Pour Virginie Tournay, directrice de recherche au CNRS en science politique et en sociologie de l’innovation, les médias sociaux ont joué un rôle important : « Beaucoup de discussions sur les forums interrogent la nouvelle formule du Levothyrox® (était-elle correctement évaluée en termes de tolérance ?) et la fiabilité du concept de bioéquivalence. Auparavant, la confiance des citoyens était déléguée aux experts. Ce n’est plus le cas aujourd’hui. On assiste à une démocratisation des affaires scientifiques. Maintenant, la crédibilité sociale, la confiance des publics repose également sur une démocratisation de la preuve biologique. Ce qui est source de tensions dans les rapports sciencessociété. » Mais cette affaire a aussi révélé un mode d’action nouveau, voire inédit de la part des patients : celui du clickstream activism ou slacktivism (activisme de flux de clics ou activisme paresseux). Il s’agit d’un militantisme sur Internet, un “cybermilitantisme” consistant à cliquer pour participer à un évènement en ligne (pétition ou like sur Facebook, etc.).

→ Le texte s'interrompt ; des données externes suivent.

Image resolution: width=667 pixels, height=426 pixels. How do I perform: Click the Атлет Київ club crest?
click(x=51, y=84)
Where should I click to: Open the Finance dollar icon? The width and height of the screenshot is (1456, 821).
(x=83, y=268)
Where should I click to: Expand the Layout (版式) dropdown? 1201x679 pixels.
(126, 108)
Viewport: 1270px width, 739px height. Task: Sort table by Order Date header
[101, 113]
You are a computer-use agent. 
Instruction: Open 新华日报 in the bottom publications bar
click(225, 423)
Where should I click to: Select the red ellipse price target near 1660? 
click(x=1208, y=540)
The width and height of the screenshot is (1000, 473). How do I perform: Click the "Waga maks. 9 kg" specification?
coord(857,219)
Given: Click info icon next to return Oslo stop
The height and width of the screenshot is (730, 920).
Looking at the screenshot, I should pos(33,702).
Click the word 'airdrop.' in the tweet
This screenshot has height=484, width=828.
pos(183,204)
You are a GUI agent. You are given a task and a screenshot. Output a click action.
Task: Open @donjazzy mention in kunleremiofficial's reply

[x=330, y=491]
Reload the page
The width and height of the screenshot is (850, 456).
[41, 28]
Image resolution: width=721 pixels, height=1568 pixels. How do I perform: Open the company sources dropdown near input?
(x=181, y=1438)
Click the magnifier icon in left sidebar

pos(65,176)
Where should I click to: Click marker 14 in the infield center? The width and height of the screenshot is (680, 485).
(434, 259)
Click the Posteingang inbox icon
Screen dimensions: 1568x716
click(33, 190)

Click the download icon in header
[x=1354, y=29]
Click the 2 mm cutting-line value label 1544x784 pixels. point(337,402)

D’après Virginie Tournay, « cela signifie qu’à côté des associations actives de mobilisation des malades et des victimes s’engagent d’autres formes de militantisme (cybermilitantisme), plus passives, moins coûteuses en temps et en énergie mais qui contribuent à diffuser les informations d’associations existantes physiquement auprès d’un public plus large. »

Médiatisation chronique

Enfin, vis-à-vis de nos pouvoirs publics, cette affaire révèle comment les choses évoluent, « illustrant le futur des politiques de santé, lié à une médiatisation chronique d’anomalies constatées (effets secondaires de médicaments) via des lanceurs d’alerte sur le net, avec des formes d’amplification non contrôlables et nécessitant une prise en charge institutionnelle. Les discussions en ligne peuvent être utilisées comme de bons signaux d’alerte d’anomalie significative, ou amplifier des fake news. L’articulation entre la pharmacovigilance et les réseaux sociaux est à construire », précise Virginie Tournay.

On voit combien la communication devient un enjeu majeur des politiques de santé. On attend d’ailleurs fin mai la remise du rapport de la mission “information et médicament” qui concerne autant les patients que les professionnels de santé.

LES ENQUÊTES ET ANALYSES DE L’ANSM

En octobre 2017, l’agence des médicaments (ANSM) avait lancé une étude de pharmaco-épidémiologie dont les premiers résultats viennent d’être publiés. L’objectif de ce travail était de « décrire les caractéristiques et l’état de santé des patients qui sont passés de l’ancienne à la nouvelle formule du Levothyrox® entre mars et juin 2017 ». Le passage à la nouvelle formule s’est surtout fait sans que la posologie n’ait été majoritairement modifiée. L’ANSM a constaté une légère augmentation des dosages de TSH liée au passage à la nouvelle formule. 57 % des patients avaient eu au moins un dosage de TSH durant les 4 mois analysés, contre 54,6 % durant les 4 mois précédents. Un complément d’information sur la pharmaco-épidémiologie sera publié en fin d’année. Parallèlement à ce travail, trois analyses réalisées dans les laboratoires de l’ANSM entre septembre 2017 et février 2018 ont permis de confirmer la bonne qualité de la nouvelle formule du Levothyrox® en termes de composition.